Yo me quedé pensando un rato sin decir nada. ¿Y si no había sido desinformación? ¿Y si…? Pero no tenía sentido de todos modos. Puse el vaso en la mesa y seguí preguntando, como si nada de eso me importara demasiado:

– ¿Se puede lavar oro?

Él se quedó pensando un momento.

– Sí… sí, claro. Lo fundes… lo vuelves a refinar, lo ensayas, le quitas las marcas. Si estás tratando de hacerlo en secreto, es una mierda moverlo y hacerle todo eso, muy difícil pero posible. Y barato. El oro es completamente maleable. Pero no lo entiendo, Ben. Estás buscando un cargamento grande de oro que pertenece a uno de tus clientes, ¿y no sabes dónde está?

– Es un poco más complicado que eso. No puedo ser más específico. Dime: cuando uno habla del secreto bancario en Suiza, ¿qué quiere decir? ¿Hasta qué punto es difícil penetrar el secreto?

– Ey, ey -dijo Knapp-, a mí me parece que esto se está poniendo interesante…

Yo lo miré con furia y entonces, me contestó:

– No es fácil, Ben. Algunas de las frases más sagradas de esta ciudad son: "principio de privacidad" y "libertad de intercambio en dinero". Traducción: el derecho inalienable de esconder el dinero. Esa es la razón de ser de la gente de aquí. El dinero es su religión. Quiero decir, cuando Huldrych Zwingli lanzó la Reforma de Zúrich y tiró todas las estatuas católicas al río Limmat, se aseguró de salvar el oro que había en ellas y dárselo a la municipalidad. Así dio nacimiento a los Bancos de Suiza.

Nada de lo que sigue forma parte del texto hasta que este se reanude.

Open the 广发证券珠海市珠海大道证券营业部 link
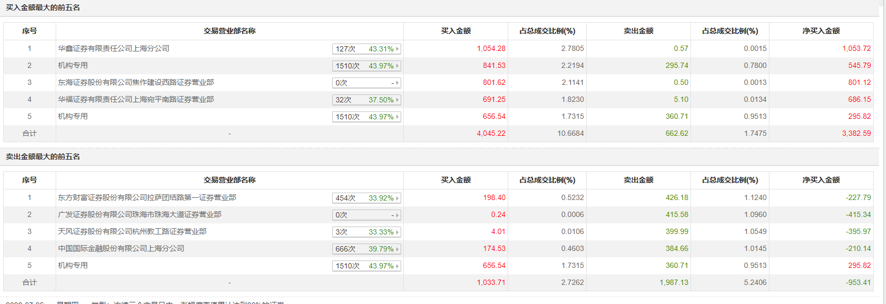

"Pero los suizos… bueno, uno tiene que quererlos. Están locos con lo del secreto, a menos que los beneficie romper la confidencialidad. Los mafiosos, los príncipes de la droga, los dictadores corruptos del tercer mundo con valijas llenas del fruto de sus estafas… los suizos protegen los secretos de esa gente como un cura en confesión. Pero no te olvides que cuando los nazis vinieron durante la guerra y empezaron a presionarlos, de pronto cedieron totalmente. Les dieron los nombres de los judíos alemanes que tenían cuentas en Suiza. Les gusta alimentar el mito de que se levantaron contra los nazis, en serio y con fuerza, cuando vinieron a llevarse el dinero judío, pero no es así. No, no. De acuerdo, algunos de los Bancos sí, pero no todos. Muchos no. El Basler Handelsbank lavó dinero nazi y eso está documentado. -Había puesto los ojos en la multitud como si buscara a alguien. -Mira, Ben, estás buscando una aguja en un pajar.

Asentí, busqué un dibujo en la condensación que se había formado en mi vaso.

– Bueno -dije-. Tengo un nombre.

– ¿Un nombre?

– El nombre de un banquero. Creo. -Un nombre que había pensado Orlov con relación al dinero y a Zúrich, pero no le dije eso a Knapp. -Koerfer.

– Bueno -dijo él con voz triunfante-, ¿y por qué no me lo dijiste antes? El doctor Ernst Koerfer es el director gerente del Banco de Zúrich. O por lo menos, eso es lo que era hasta hace un mes o dos.

– ¿Se jubiló?

– Murió. Ataque al corazón o algo así. Aunque yo no juraría frente a nadie que realmente tenía un corazón. Un hijo de puta de arriba abajo. Pero tenía un barco duro de manejar.